== Exercise aim ==
All of the lines below need to be copied exactly, apart from the pictures.

═══ Source data ═══

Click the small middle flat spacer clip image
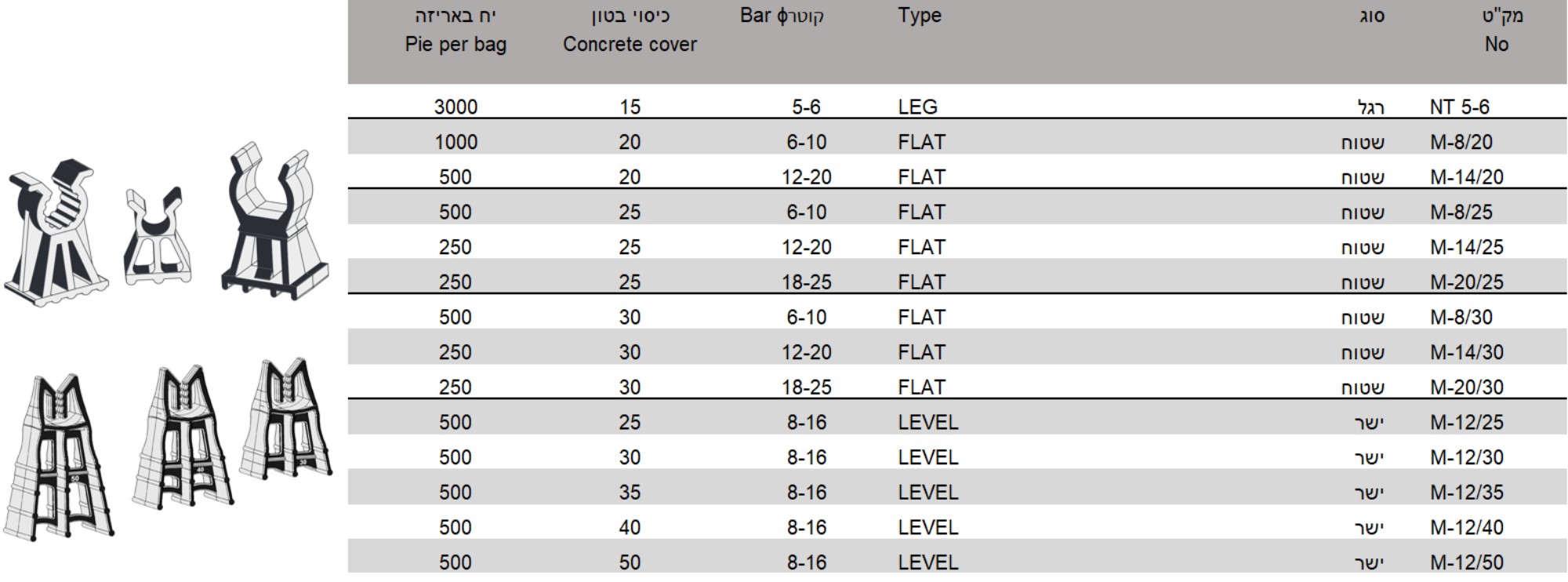 coord(157,237)
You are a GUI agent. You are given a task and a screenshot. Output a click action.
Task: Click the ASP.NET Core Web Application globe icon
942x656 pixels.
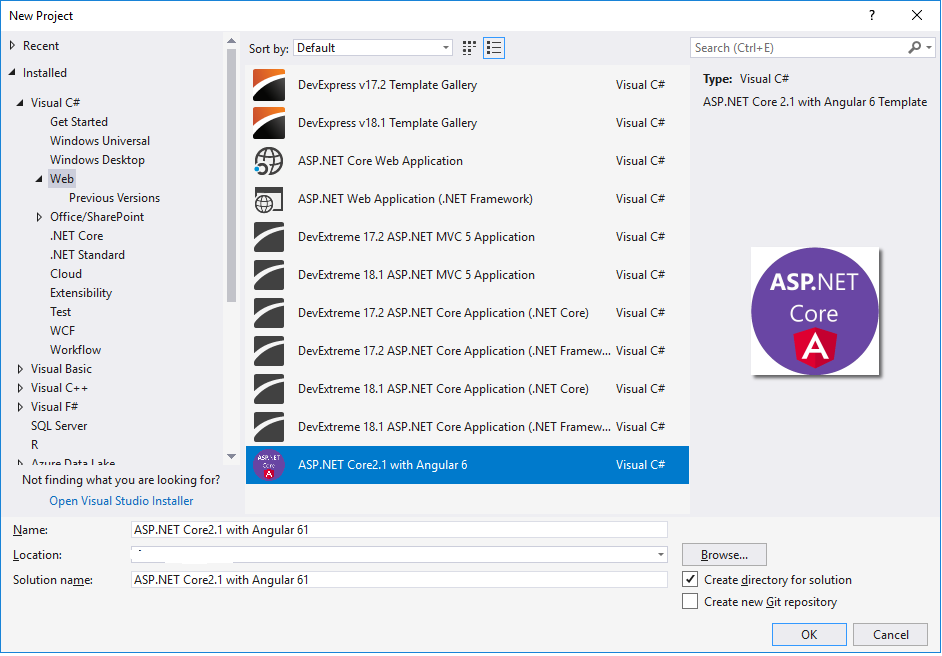[x=269, y=161]
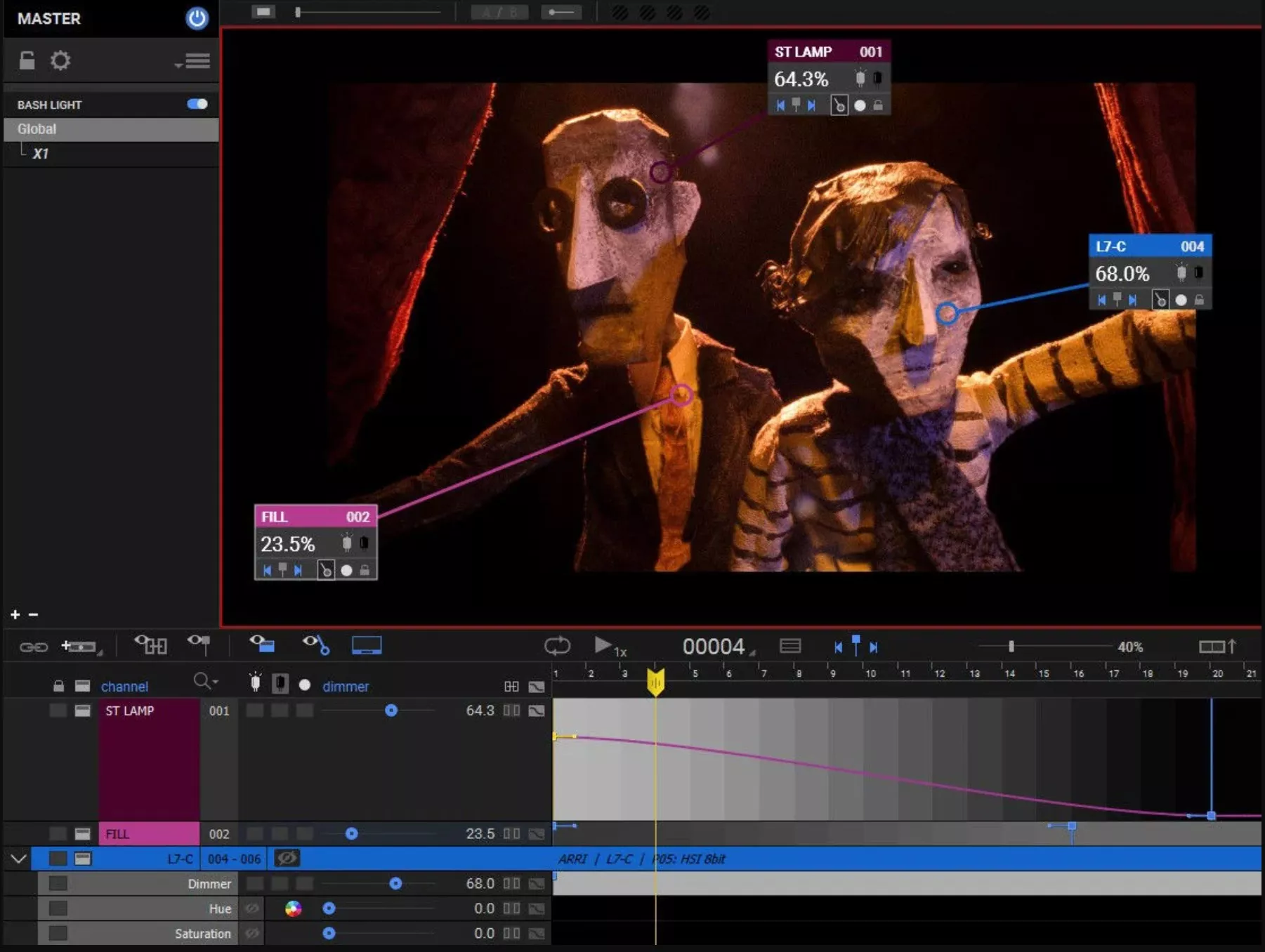
Task: Click the Hue color wheel icon
Action: pos(293,908)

═══

== Answer below ==
Click the small middle flat spacer clip image
 coord(157,237)
You are a GUI agent. You are given a task and a screenshot. Output a click action.
Task: Click the ASP.NET Core Web Application globe icon
942x656 pixels.
[x=269, y=161]
Task: Click the Hue color wheel icon
Action: pos(293,908)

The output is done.